I’m not too sure we did. In front of me is a receipt from Rona Home and Garden dated 1/05/08. This could be for January 5, 2008, May 1, 2008 or even two dates in 2001. I’m excluding the two formats where year is in the middle, as these could be considered goofy. But they wouldn’t be the only goofy thing in Canadian date formatting.

Rona is one of many organizations whose printed dates are unclear. Looking at over 50 documents from about 40 different organizations, only about 25 per cent had printed dates that were completely unambiguous. The saddest part was that close to 40 per cent of them used only two digits for the year. After all the work done for Y2K to make sure that years are internally stored with four digits, this is a distressing situation. Didn’t we learn that showing years by two digits outside the computer is equally as confusing as internal storage using two digits?

Lack of clarity isn’t the only date issue. So are date formats. Some firms, including Canadian Tire, Cineplex Odeon and RBC Royal Bank use different formats on different documents. The Calgary Co-op uses four different formats. The Calgary Airport saved a few cents on toner cost by not including the year on its parking receipt. The documents I looked at were retail receipts, financial statements and a few government issued documents. For retail purchases, a correct date may be needed for warranty and return reasons. You bought something about six months ago where the warranty is for six months. It would be most beneficial to know from your receipt which month it was actually bought in.

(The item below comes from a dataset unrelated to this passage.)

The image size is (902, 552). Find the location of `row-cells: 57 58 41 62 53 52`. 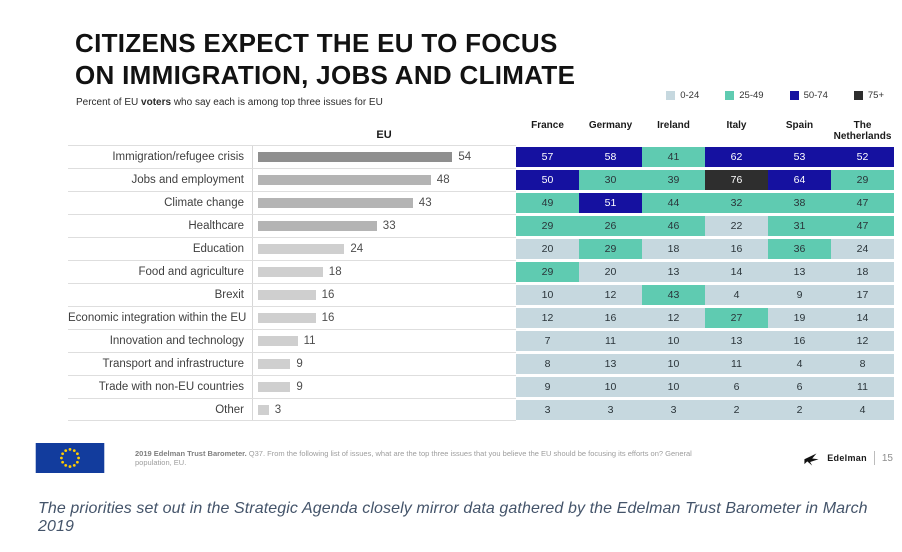

row-cells: 57 58 41 62 53 52 is located at coordinates (705, 156).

The employee who travels a lot and gets behind on his travel expense claim looks at a receipt and asks,“Was this for a meal in Ottawa in March or in April?”

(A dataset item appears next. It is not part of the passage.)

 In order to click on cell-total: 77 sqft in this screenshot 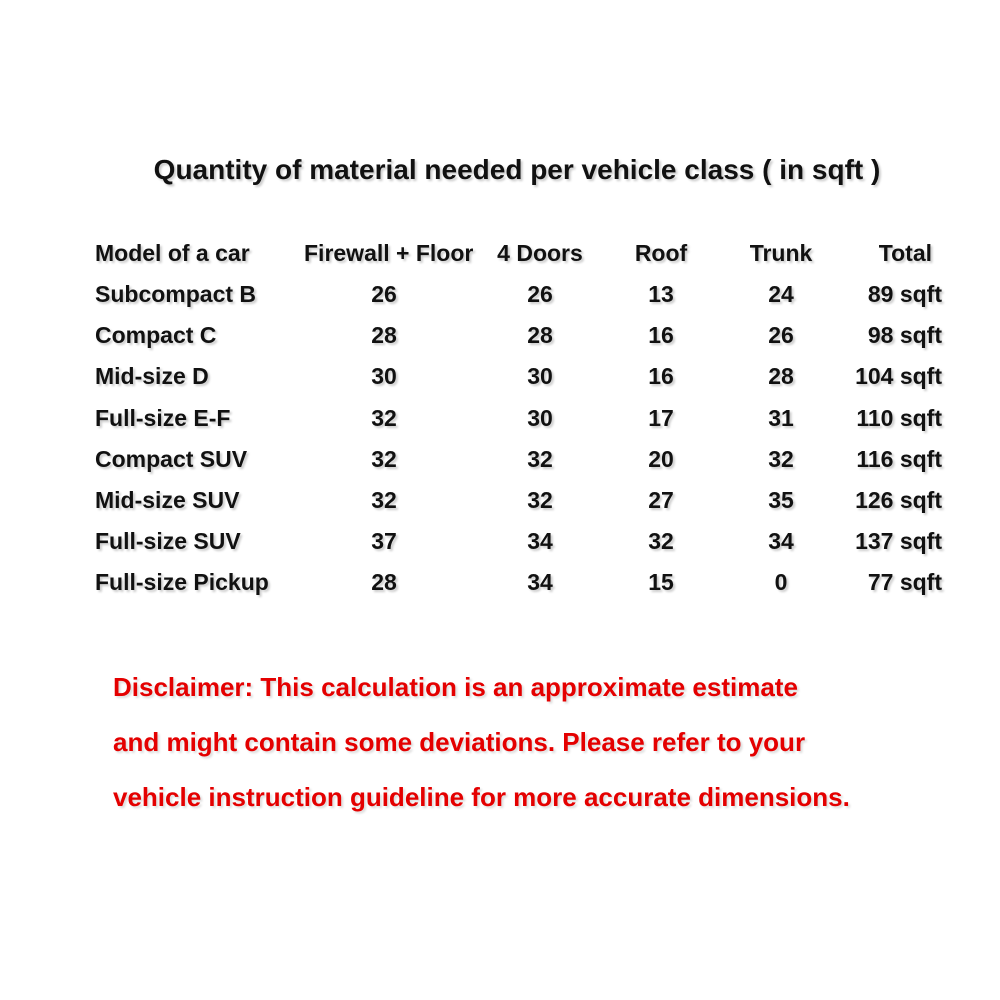, I will do `click(904, 582)`.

The dishonest business owner or accountant who realizes the date ambiguity thinks, “Should I write these expenses off in a different year than when they were incurred, so that I can get some tax benefits?”

Have accountants and auditors been aggressively pointing out the potential problems here? There are four different ways we can write dates, excluding the ‘goofy’ ones that have the year in the middle — Y/M/D; Y/D/M; D/M/Y and M/D/Y. In the documents I looked at, the most common form was M/D/Y, but this was for only 50 per cent of the documents. About 22 per cent and 28 per cent used Y/M/D and D/M/Y respectively.

There were none using the Y/D/M format.

While we are working out what we should do in Canada, we need to acknowledge that clarity is nearer to God than international standardization. To make a major improvement quickly, two rules regarding dates could be universally followed:

• All years in four digits

• All months in letters not numbers. Three characters is sufficient; i.e. JAN, FEB, etc.

If we follow these rules, the order doesn’t matter. Of course, being Canada, the second rule raises the French/English issue. But we’ve coped with similar problems in so many ways, I’m sure we can cope with this.

Y2K only solved half the computer date problem. We still need to solve the other part — the external presentation of dates. We have a mess which leads to confusion and potentially more serious problems.

The ISO standard doesn’t have sufficient acceptance that we should feel bound to follow it. We should start by ensuring clarity by using four digits for years and three letters for months.